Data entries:
------------------------------------
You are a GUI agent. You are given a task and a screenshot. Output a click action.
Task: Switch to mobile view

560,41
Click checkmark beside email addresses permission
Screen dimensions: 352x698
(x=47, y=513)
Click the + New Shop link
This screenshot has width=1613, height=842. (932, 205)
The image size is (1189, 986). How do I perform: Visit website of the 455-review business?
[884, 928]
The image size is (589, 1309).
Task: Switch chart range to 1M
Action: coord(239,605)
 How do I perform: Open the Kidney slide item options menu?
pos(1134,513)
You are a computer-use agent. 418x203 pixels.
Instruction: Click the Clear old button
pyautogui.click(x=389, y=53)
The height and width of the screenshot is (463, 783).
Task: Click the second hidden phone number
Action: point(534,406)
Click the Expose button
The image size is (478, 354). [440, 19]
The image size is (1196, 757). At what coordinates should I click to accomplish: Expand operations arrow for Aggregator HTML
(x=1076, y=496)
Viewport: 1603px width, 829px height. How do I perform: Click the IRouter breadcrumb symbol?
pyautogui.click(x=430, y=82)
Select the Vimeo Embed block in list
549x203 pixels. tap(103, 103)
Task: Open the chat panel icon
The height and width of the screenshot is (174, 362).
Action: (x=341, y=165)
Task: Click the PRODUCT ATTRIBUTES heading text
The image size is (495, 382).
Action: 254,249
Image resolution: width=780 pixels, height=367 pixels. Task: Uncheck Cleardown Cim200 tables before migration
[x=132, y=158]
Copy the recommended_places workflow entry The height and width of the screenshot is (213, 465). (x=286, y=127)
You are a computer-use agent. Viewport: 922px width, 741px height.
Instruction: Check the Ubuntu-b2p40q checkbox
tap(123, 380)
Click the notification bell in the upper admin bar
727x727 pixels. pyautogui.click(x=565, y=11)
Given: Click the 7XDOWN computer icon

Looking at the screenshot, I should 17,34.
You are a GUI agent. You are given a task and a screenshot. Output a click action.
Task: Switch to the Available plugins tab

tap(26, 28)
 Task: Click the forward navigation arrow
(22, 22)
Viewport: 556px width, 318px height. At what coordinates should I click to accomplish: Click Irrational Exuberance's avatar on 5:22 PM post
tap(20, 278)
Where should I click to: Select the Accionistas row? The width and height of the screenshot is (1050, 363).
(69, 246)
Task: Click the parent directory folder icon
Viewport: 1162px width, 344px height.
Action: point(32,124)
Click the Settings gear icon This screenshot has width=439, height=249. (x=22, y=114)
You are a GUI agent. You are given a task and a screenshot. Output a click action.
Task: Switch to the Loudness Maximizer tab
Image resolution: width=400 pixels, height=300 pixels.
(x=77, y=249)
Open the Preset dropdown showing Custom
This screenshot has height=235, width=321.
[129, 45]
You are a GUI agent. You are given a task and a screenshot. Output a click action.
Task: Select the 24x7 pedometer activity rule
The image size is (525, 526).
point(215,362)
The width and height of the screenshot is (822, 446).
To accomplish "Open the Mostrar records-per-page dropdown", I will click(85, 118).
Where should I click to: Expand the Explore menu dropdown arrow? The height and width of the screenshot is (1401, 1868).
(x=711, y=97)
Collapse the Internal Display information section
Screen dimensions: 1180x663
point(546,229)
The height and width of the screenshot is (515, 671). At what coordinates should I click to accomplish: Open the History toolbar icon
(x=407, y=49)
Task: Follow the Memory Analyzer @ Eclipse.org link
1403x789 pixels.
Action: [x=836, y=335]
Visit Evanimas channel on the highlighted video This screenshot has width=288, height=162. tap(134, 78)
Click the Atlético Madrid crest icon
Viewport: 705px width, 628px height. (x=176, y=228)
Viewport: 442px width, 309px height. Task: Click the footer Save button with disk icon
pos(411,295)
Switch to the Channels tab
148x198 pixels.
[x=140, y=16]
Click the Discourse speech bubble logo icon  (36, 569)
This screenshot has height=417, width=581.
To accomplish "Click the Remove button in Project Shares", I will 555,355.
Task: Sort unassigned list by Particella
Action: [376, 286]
------------------------------------
#### TASK TO COMPLETE:
The reply should consist solely of the lines above from the one that has "Viewport: 1603px width, 829px" through the one that has "Task: Open the chat panel icon", reproduced exactly.

#### RESPONSE:
Viewport: 1603px width, 829px height. How do I perform: Click the IRouter breadcrumb symbol?
pyautogui.click(x=430, y=82)
Select the Vimeo Embed block in list
549x203 pixels. tap(103, 103)
Task: Open the chat panel icon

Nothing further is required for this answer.